O artigo revela ainda uma nova promessa do grupo: a publicação de uma lista adicional com os nomes específicos dos agentes que terão "orquestrado e coordenado o plano de Ceuta". Segundo o Jabaroot, citado pelo El Confidencial, os hackers afirmam ter obtido cópias das ordens destinadas "aos agentes que viajaram para Fnideq (Castillejos) antes e durante os acontecimentos".
A narrativa do grupo sobre a crise de Ceuta
Segundo o artigo, o Jabaroot publica conteúdos sobre Ceuta desde 7 de agosto, tendo já exigido desculpas oficiais, luto nacional e a suspensão das eleições legislativas marcadas para 23 de setembro em Marrocos. O grupo atribui a responsabilidade pela crise a Fouad Ali el Himma, principal conselheiro do rei, em colaboração com outro conselheiro não identificado, afirmando que "foram eles que planearam o ataque para colocar a Espanha numa situação difícil", com o conhecimento de "um grande país e de outro Estado fictício" — numa alusão aos Estados Unidos e a Israel. Segundo o mesmo relato, o rei Mohamed VI "não sabia de nada", enquanto Hammouchi estaria agora "com medo" e a "jogar as suas últimas cartas", por saber que será o "bode expiatório" do episódio.
Os autores do artigo notam que esta versão coincide parcialmente com uma investigação anterior do próprio El Confidencial, publicada a 12 de agosto e baseada em testemunhos de dois ex-agentes marroquinos exilados, segundo os quais o núcleo de poder liderado por Himma e Hammouchi terá deixado propositadamente fluir a emigração para Ceuta como retaliação contra artigos publicados em julho por 14 meios de comunicação social — entre os quais o próprio El Confidencial — sobre as práticas dos serviços secretos marroquinos.
Um historial de fugas de informação
O artigo recorda que o Jabaroot mantém, desde abril do ano passado, um extenso historial de divulgações através do Telegram, incluindo a lista de 3.400 funcionários dos palácios reais e a de dois milhões de segurados da Segurança Social marroquina. Os ciberataques do grupo já revelaram também documentos sobre bens imobiliários de Nasser Bourita, ministro dos Negócios Estrangeiros, de Yassin Mansouri, diretor da agência de informações externas (DGED), e de Mohamed Raji, número dois da DGST e responsável pelas escutas.
Segundo o El Confidencial, para tentar travar estas fugas, o rei demitiu em setembro o general Mostafa Rabil, até então à frente da Direção-Geral de Segurança dos Sistemas de Informação, substituindo-o pelo general Abdellah Boutrig.

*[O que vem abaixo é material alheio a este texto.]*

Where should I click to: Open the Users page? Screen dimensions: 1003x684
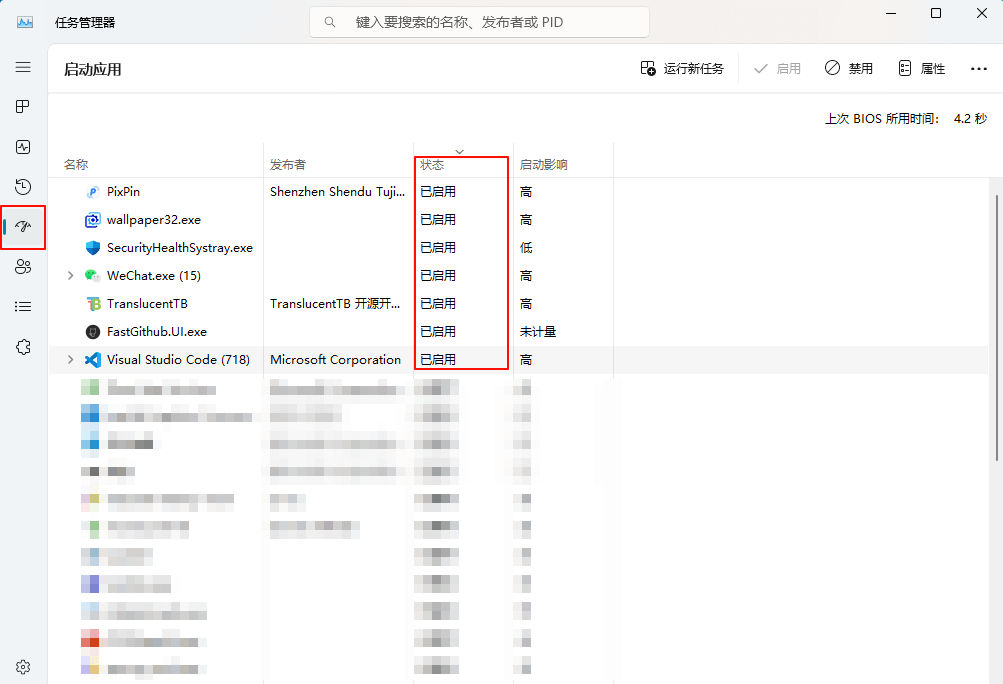[x=23, y=266]
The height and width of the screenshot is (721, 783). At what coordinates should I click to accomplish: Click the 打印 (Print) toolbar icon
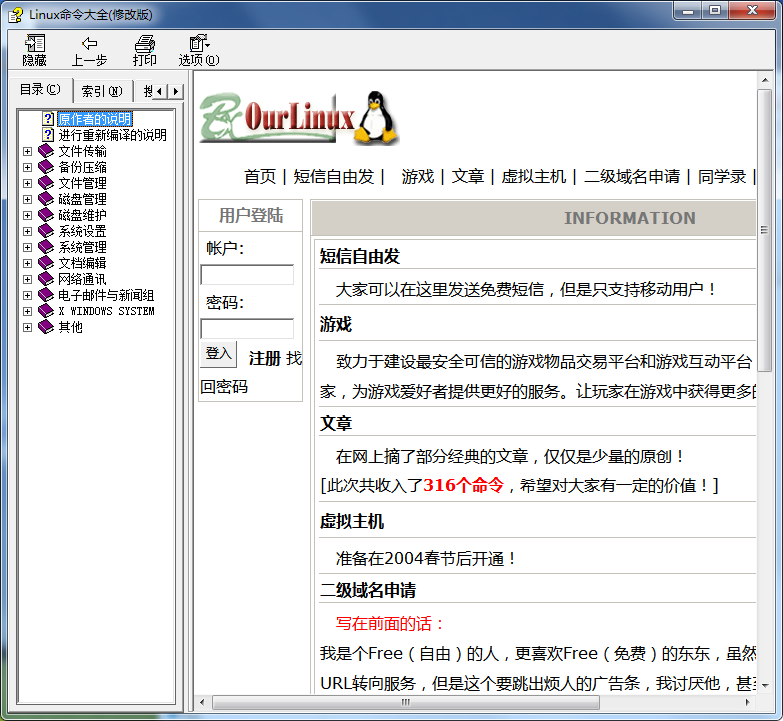145,44
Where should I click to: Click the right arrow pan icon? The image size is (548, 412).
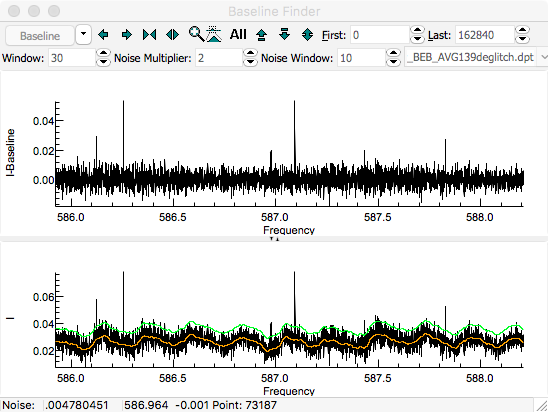pyautogui.click(x=127, y=35)
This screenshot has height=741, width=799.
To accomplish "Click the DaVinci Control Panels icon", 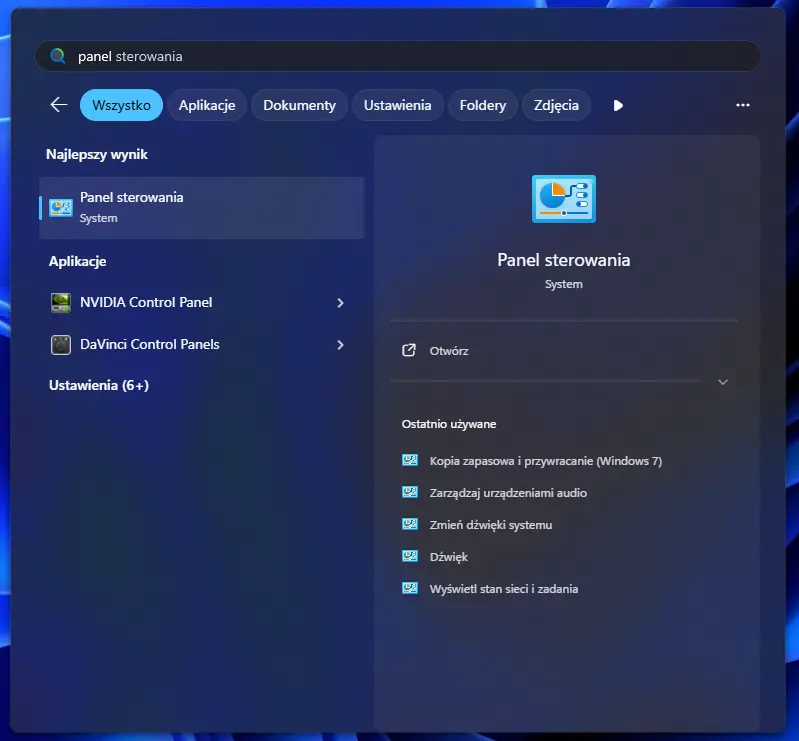I will pyautogui.click(x=61, y=345).
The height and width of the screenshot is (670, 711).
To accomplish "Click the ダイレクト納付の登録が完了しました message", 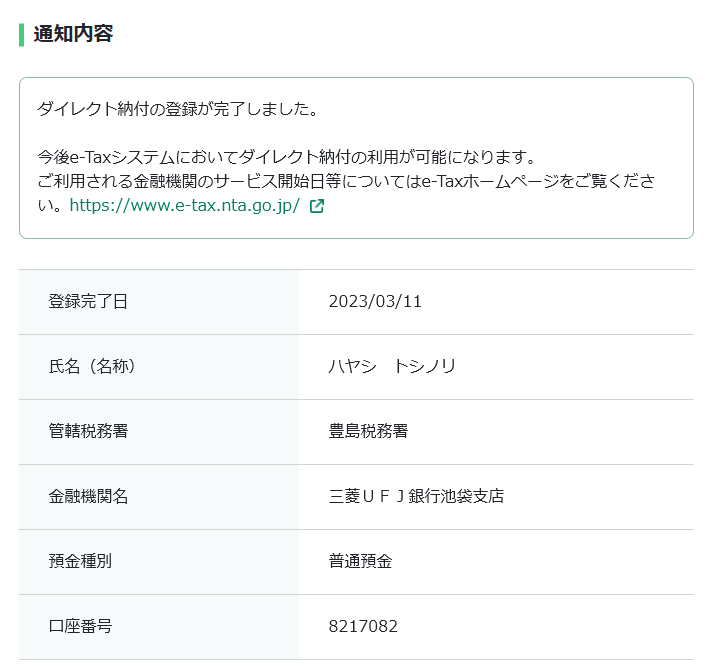I will point(177,109).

Os autores traçam ainda um paralelo histórico com um episódio do outono de 2014, quando centenas de documentos e e-mails da diplomacia e dos serviços secretos externos marroquinos foram divulgados no Twitter — um ataque atribuído à Direção-Geral de Segurança Externa (DGSE) francesa, em retaliação por uma agressão sofrida pouco antes pela sua então representante em Rabat.
Uma nova provocação em espanhol
O artigo termina com uma nota adicional: horas depois de os hackers terem constatado que as suas listas tinham chegado tanto aos serviços marroquinos como aos espanhóis, e após a publicação deste mesmo artigo, o grupo acrescentou um novo comentário, desta vez diretamente em espanhol: "Quem está interessado nos dados originais do Pegasus relacionados com Pedro Sánchez?"